Да, я до неприличия робок, и это главная причина моего столь опрометчивого поведения. Действительно, почему бы, например, мне не узнать хотя бы элементарные вещи, так сказать, самые простые ходы ритуала? Ведь разве не важно для пользы дела предстать перед господом этаким образцовым просителем, тихим и кротким, как будто ты просишь не что-нибудь свое, законное, а вовсе не заслуженное тобой, как в долг за будущее усердие? Тогда тебе обязательно нужно узнать еще здесь, в коридоре, какого, например, радиуса поклон ты должен отвесить столоначальнику, продолжительный, до самых носков его сапог, вполне раболепный, или же поклон легкий, уважительный, - ведь может оказаться, что господь не любит, чтобы ты слишком явственно показывал ему свое нутро и отвешивал такой поклон, как, скажем, неуклюжий слон перед дрессировщиком, - тогда все пропало, легкий пинок в зад - и ты опять за холодной дверью.
А сама церемония подачи прошения - разве это маловажная деталь? Тут, в коридоре, например, я заметил, что ты правой рукой что-то даешь, а левой берешь, - как будто то, что ты берешь, менее важно, чем то, что ты даешь. А вдруг там, за дверью, все наоборот - ты должен левой рукой протянуть господу просительную бумагу, а правую держать наготове, чтобы получить долгожданное. Но кто знает, как отреагирует на это сам господь, может, он как раз таки, увидя твою левую протянутую руку, посчитает, что ты не слишком кроток, а дерзок, просто хам.
Словом, все запутано и таинственно там, за дверью, а тут, в коридоре, честно говоря, никто ничего толком не знает, потому что я не встречал еще ни одного, кому бы уже удалось побыть на приеме у господа. Ведь очередь длинная, и те, кто уже побывали, не успели еще вернуться и пройти мимо нас к выходу, а коридор так плотен, что даже если они будут возвращаться нормальным человеческим шагом, то все равно надо прождать еще долго, чтобы спросить у них: "Ну, что? Как он? В хорошем ли расположении духа? А главное, что там еще осталось у него в реквизите ценного?" Счастливцы, побывавшие у бога, они как свет тех далеких звезд, которые уже в пути, но которые достигнут нас лишь через многие годы...
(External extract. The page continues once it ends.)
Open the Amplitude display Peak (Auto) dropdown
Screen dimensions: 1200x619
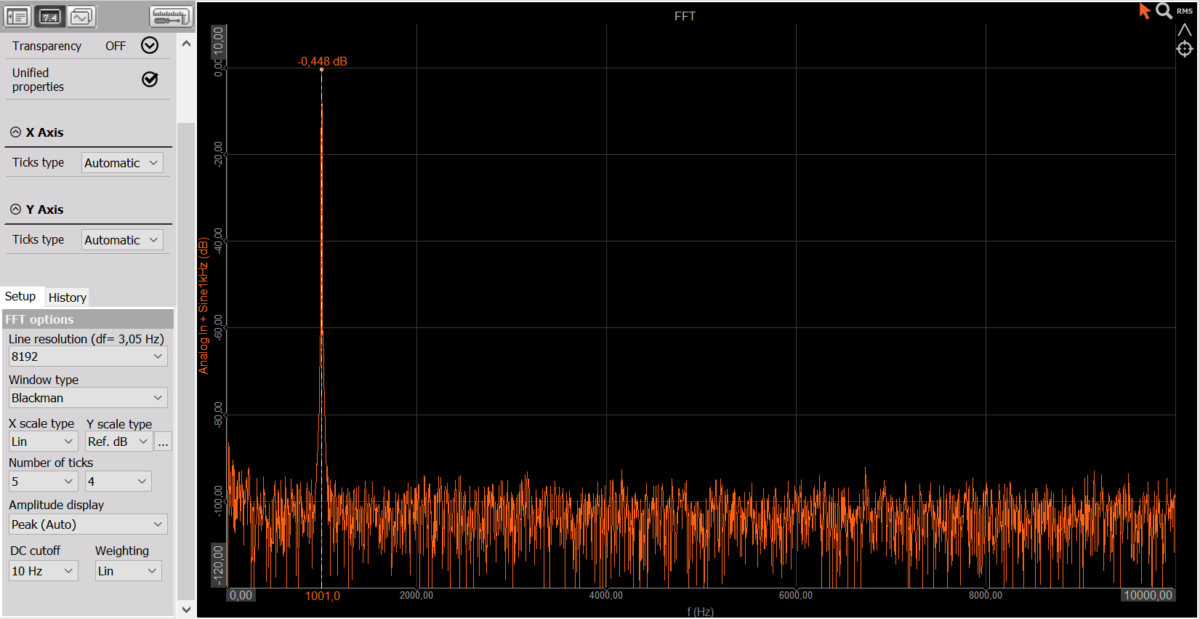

Как видите, и жизнь в коридоре так же запутанна и так тягостна своей неизвестностью, что лучше всего лишь притворяться просителем и аккуратно являться на перекличку.
И я притворялся очень долго и очень умело, но бог свидетель - господа не проведешь! Щедрость его оказалась столь безграничной, а око его таким зорким, что он не дал мне уклониться, и я, хотя и не попал к нему на прием, все же получил его Подарок, в виде эликсира, освобождающего дух, то есть просто-напросто одну из его многочисленных болезней, которая на языке обывателей коридора называется меланхолией.
Но тут, в коридоре, я услышал и утешительное, - оказывается, господь одаривает болезнью-духа тех, к кому он особенно благосклонен и хочет приблизить к себе, сделав как бы секретарем при столе.